Het Regionaal Tuchtcollege voor de Gezondheidszorg te ’s-Gravenhage beslist als volgt:

wijst de klacht af.

Deze beslissing is gegeven door: mr. J.S.W. Holtrop, voorzitter, mr. L.J. Sarlemijn, lid-jurist, prof.dr. M.E. Vierhout, J. Edwards van Muijen en dr. B. van Ek, leden-artsen, bijgestaan door mr.
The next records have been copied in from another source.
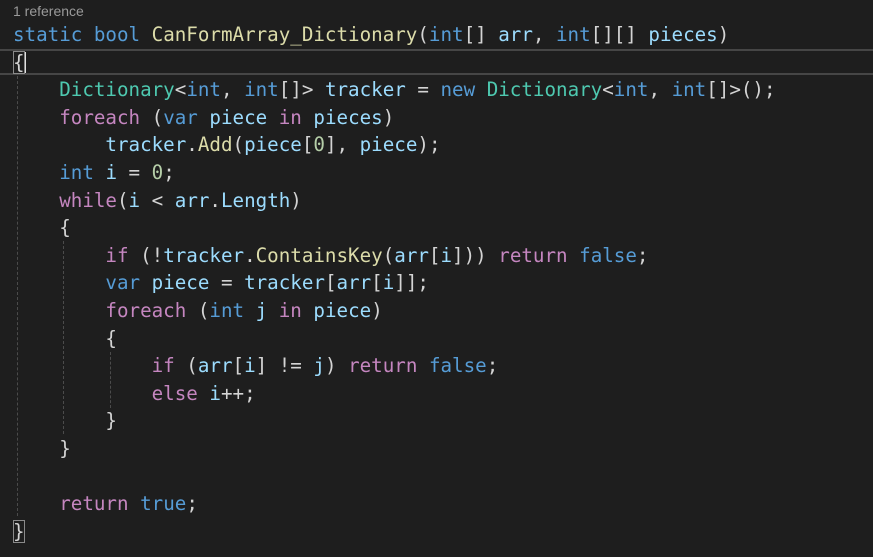 Image resolution: width=873 pixels, height=557 pixels. I want to click on code-token: ] !=, so click(284, 366).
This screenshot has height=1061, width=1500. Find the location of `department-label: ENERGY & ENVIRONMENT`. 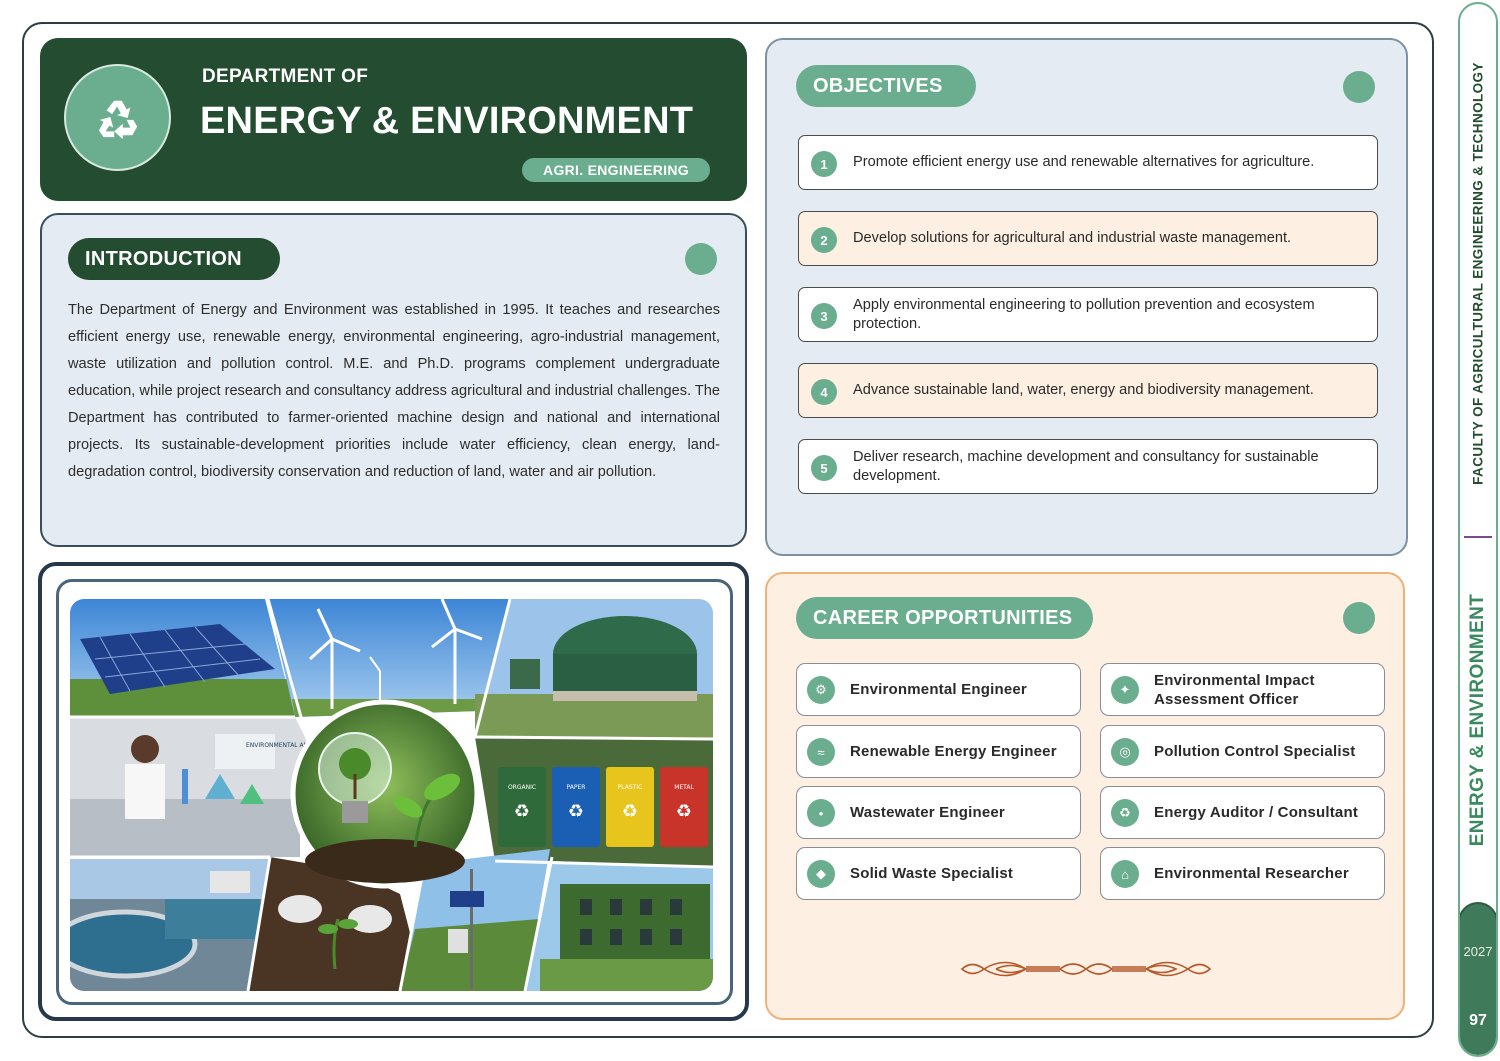

department-label: ENERGY & ENVIRONMENT is located at coordinates (1478, 720).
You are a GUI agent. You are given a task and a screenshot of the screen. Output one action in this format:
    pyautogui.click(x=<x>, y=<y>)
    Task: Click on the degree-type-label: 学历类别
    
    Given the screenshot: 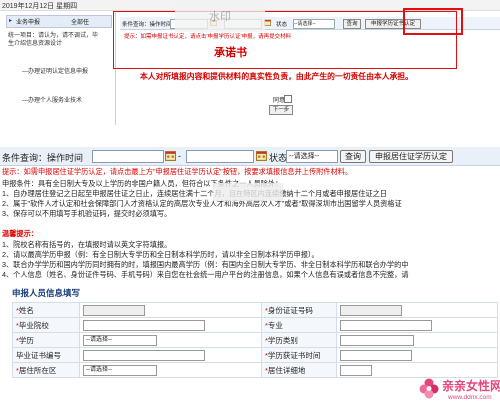 What is the action you would take?
    pyautogui.click(x=282, y=340)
I.C.M. Spitters-Vermeulen, secretaris, en uitgesproken ter openbare terechtzitting van 5 maart 2013.

voorzitter secretaris

Tegen deze beslissing kan binnen zes weken na de dag van verzending van het afschrift ervan schriftelijk hoger beroep worden ingesteld bij het Centrale Tuchtcollege voor de Gezond­heidszorg door:

a. de klager en/of klaagster, voorzover de klacht is afgewezen, of voorzover hij/zij niet-ontvankelijk is verklaard;

b. degene over wie is geklaagd;

c. de hoofdinspecteur of de regionale inspecteur van de volksgezondheid, wie de aangelegenheid uit hoofde van de hun toevertrouwde belangen aangaat.

Het tot het Centrale Tuchtcollege voor de Gezondheidszorg gerichte beroep­schrift wordt ingezon­den bij de secretaris van het Regionaal Tuchtcolle­ge voor de Gezondheidszorg te

's-Gravenhage, door wie het binnen de beroepstermijn moet zijn ontvangen.